The call to min does all the work: finding the Suitor that appears first in her preference list. The rest is bookkeeping. Now the algorithm for finding a stable marriage, following the deferred acceptance algorithm, is simple.

# monogamousStableMarriage: [Suitor], [Suited] -> {Suitor -> Suited}
# construct a stable (monogamous) marriage between suitors and suiteds
def monogamousStableMarriage(suitors, suiteds):
   unassigned = set(suitors)

   while len(unassigned) > 0:
      for suitor in unassigned:
         suiteds[suitor.preference()].currentSuitors.add(suitor)
      unassigned = set()

      for suited in suiteds:
         unassigned |= suited.reject()

      for suitor in unassigned:
         suitor.rejections += 1

   return dict([(suited.held, suited) for suited in suiteds])
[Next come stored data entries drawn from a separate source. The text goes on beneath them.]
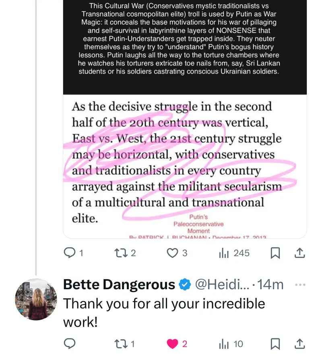Bookmark Bette Dangerous's reply
The image size is (322, 358).
click(x=275, y=344)
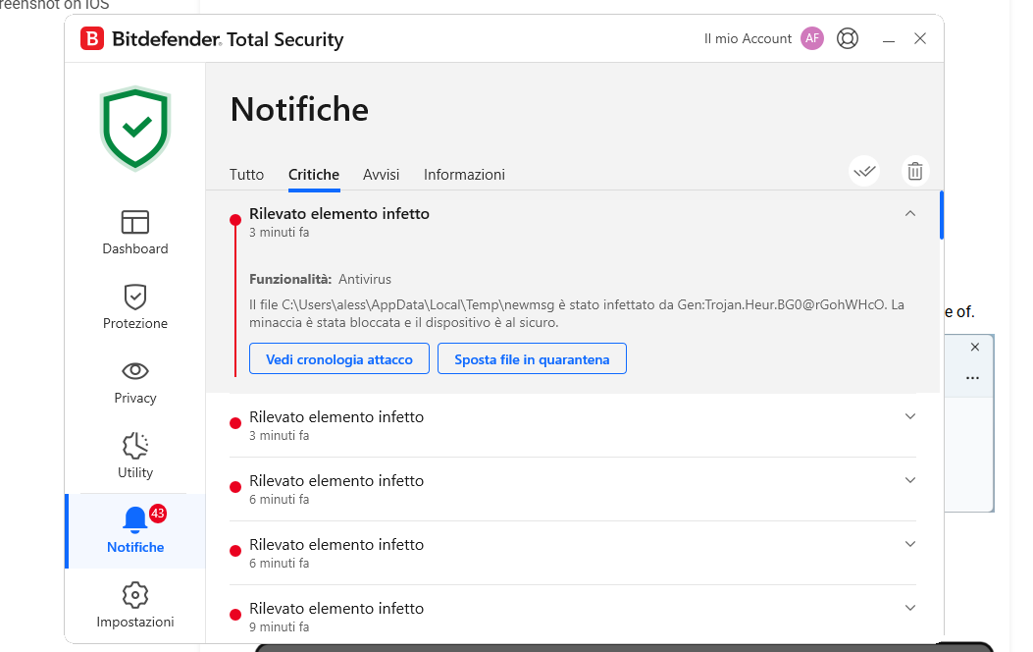Image resolution: width=1033 pixels, height=652 pixels.
Task: Open the support lifebuoy icon
Action: point(848,38)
All the Suitors are unassigned to begin with. Each iteration of the loop corresponds to a round of the algorithm: the Suitors are added to the currentSuitors list of their next most preferred Suited. Then the Suiteds “simultaneously” reject some Suitors, whose rejection counts are upped by one and returned to the pool of unassigned Suitors. Once every Suited has held onto a Suitor we’re done.

Given a matching, we can define a function that verifies by brute force that the marriage is stable.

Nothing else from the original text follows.